Xi Jinping shifts focus back to fight against poverty

Xi Jinping shifts focus back to fight against poverty

President Xi Jinping has urged Chinese officials to redouble their efforts to fight poverty and pollution so that the Communist Party can deliver its promise of creating a “comprehensively well-off society” by the end of next year. South China Morning Post reports in its article Xi Jinping tells Chinese officials to ‘finish the journey’ and shifts focus back to fight against poverty that Xi told the Central Commission for Financial and Economic Affairs, the Communist Party’s decision-making body on economic matters, on Monday that they must complete the “last mile” of a journey to eradicate absolute poverty in the world’s most populous country, according to statement published by the official Xinhua news agency. Xi’s renewed focus on two of his key policy goals follows a change in emphasis last year when the priority shifted towards keeping the economy on track amid a deepening slowdown.

“After the continuous efforts of several generations, we’ve basically realised the goal of building up a comprehensive well-off society,” Xi said. “But there are still some weak links, and we must speed up the process of fixing them.” Xi also told officials to concentrate resources in areas such as ensuring poor people in remote areas of the country have access to education, basic health care and safe housing.

Poverty reduction is one of the three “key battles” that Xi has promised to fight, along with pollution control and financial risk control, and the president recently made a tour of villages in a remote and mountainous area in the southwest of the country to see how the drive to eliminate the last pockets of poverty was progressing.

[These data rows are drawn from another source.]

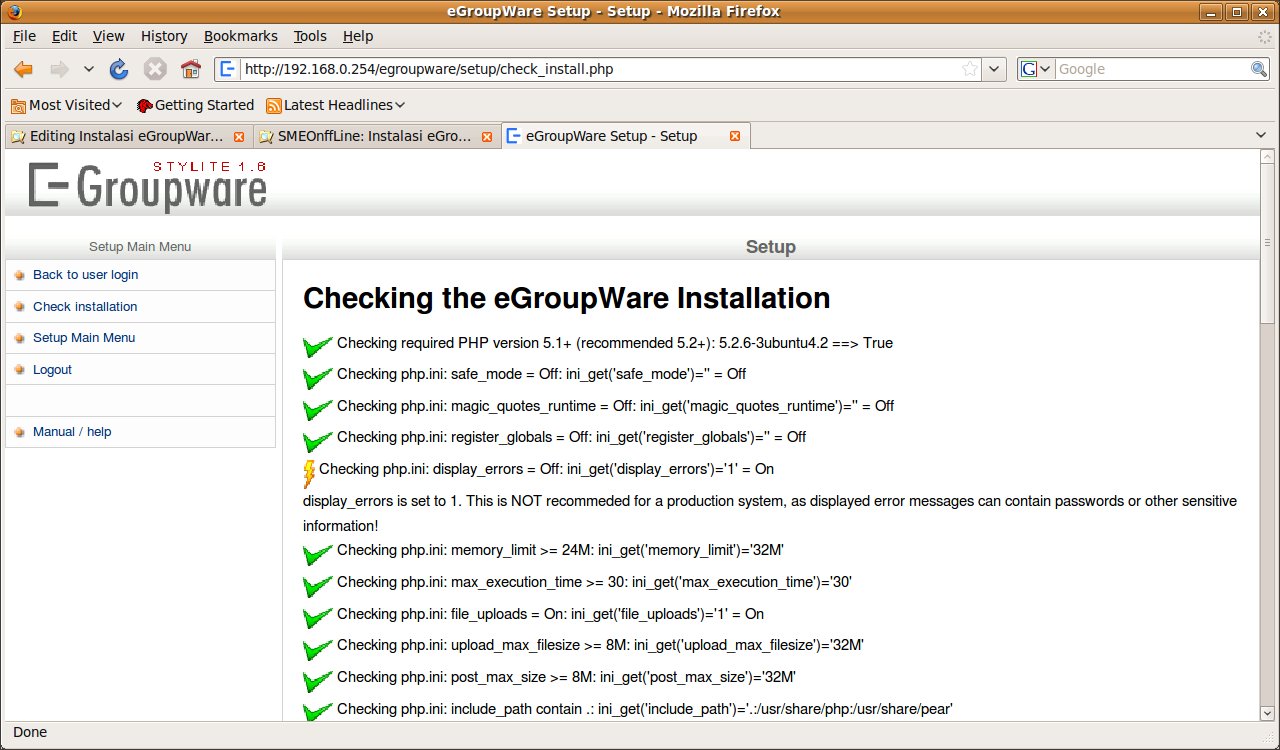Click the home icon in toolbar
Image resolution: width=1280 pixels, height=750 pixels.
click(x=190, y=69)
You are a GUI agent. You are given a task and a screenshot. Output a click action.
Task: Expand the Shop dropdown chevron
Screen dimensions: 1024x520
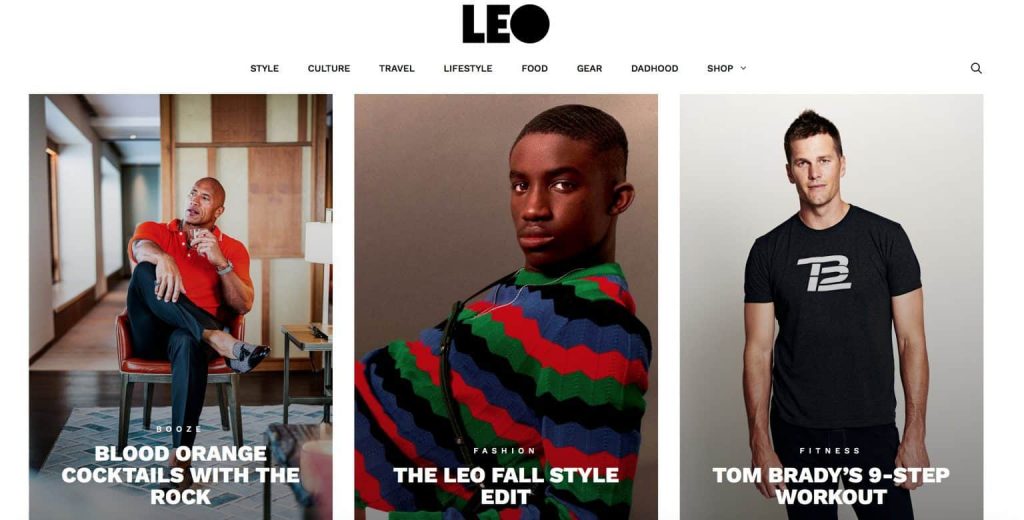[x=743, y=68]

The 2020 goal is the first milestone in Xi’s grand dream for China that will see the country become “a modernised socialist country” by 2035 and a “powerful socialist country by 2050”. However, since last summer the focus has shifted to arresting a deepening economic slowdown amid the trade war with the US, which saw funds being channelled towards infrastructure projects and air quality control measures sidelined.

Yu Chunhai, deputy dean at the school of economics at Renmin University of China, said the country had somewhat downplayed Xi’s three “key battles” since the second half of last year as keeping economic growth on track became a priority. But the renewed focus on his plans follows reported economic growth of 6.4 per cent for the first quarter, which Yu said had given the leadership room to focus on long-standing challenges. “There is still foreign pressure, but the tension has been eased after many rounds of China-US trade negations,” Yu said.

At Monday’s meeting, Xi said China must “intensify countercyclical macroeconomic control” with efficient fiscal spending and the full implementation of tax cuts, which suggests Beijing is still alert to the risk of a downturn. But he also stressed that China must not let up in its efforts to tackle pollution and must meet its environmental goals for 2020, including a significant improvement to air quality in northern China.

Ding Shuang, chief China economist with Standard Chartered, said the top leadership was using this line to tell local cadres to prepare for economic liberalisation and deregulation. “When China joined the World Trade Organisation as an developing country, external forces pushed China’s reforms [at home]. Now as China is turning from a developing country to a developed one, there are domestic pressures to change again,” Ding said. “It also let [officials] know that the upcoming reforms will be good for the country and Beijing is not being forced by outside powers into doing so.”

In a sign of displeasure with local officials, Xi reminded them to avoid “fraud and cheating” and respect the key economic decisions taken at the annual economic work conference, which is usually held at the end of the year to chart the policy direction for the following 12 months. They were told all Chinese regions and departments had a “major political responsibility” to toe the line and warned not to “shout slogans loudly and implement them lightly”. Xi also chaired a Politburo meeting last Friday about economic policy, where the 25 members discussed a “better than expected” start to the year and decided to make economic reforms a priority.